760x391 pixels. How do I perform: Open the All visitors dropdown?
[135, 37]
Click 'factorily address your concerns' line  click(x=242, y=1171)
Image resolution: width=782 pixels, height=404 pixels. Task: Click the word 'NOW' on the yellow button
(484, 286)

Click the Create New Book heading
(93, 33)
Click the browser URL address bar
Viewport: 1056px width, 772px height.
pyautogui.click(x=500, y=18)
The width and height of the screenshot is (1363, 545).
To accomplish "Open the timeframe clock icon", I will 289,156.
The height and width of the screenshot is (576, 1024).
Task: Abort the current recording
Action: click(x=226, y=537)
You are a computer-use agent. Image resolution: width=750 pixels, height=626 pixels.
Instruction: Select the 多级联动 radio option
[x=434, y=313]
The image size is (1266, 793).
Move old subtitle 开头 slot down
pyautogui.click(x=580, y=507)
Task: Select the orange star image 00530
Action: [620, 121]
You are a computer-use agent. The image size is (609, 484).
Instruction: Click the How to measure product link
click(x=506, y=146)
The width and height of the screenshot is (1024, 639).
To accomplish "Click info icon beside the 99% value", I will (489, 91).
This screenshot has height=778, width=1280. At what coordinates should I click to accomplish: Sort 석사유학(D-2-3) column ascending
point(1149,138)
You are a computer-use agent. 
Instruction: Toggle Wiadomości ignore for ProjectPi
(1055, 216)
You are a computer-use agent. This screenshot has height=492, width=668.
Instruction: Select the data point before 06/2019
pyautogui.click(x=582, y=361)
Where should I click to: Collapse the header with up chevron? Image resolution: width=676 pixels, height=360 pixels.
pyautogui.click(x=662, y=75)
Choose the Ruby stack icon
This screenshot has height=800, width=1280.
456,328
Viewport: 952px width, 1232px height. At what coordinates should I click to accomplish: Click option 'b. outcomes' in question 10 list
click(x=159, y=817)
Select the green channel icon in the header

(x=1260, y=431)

........

## Activity
Please copy the lines above from the line with "Instruction: Select the 多级联动 radio option" up to and including the line with "The width and height of the screenshot is (1024, 639).", exactly as written and with nothing else.

## Response area
Instruction: Select the 多级联动 radio option
[x=434, y=313]
The image size is (1266, 793).
Move old subtitle 开头 slot down
pyautogui.click(x=580, y=507)
Task: Select the orange star image 00530
Action: [620, 121]
You are a computer-use agent. The image size is (609, 484).
Instruction: Click the How to measure product link
click(x=506, y=146)
The width and height of the screenshot is (1024, 639).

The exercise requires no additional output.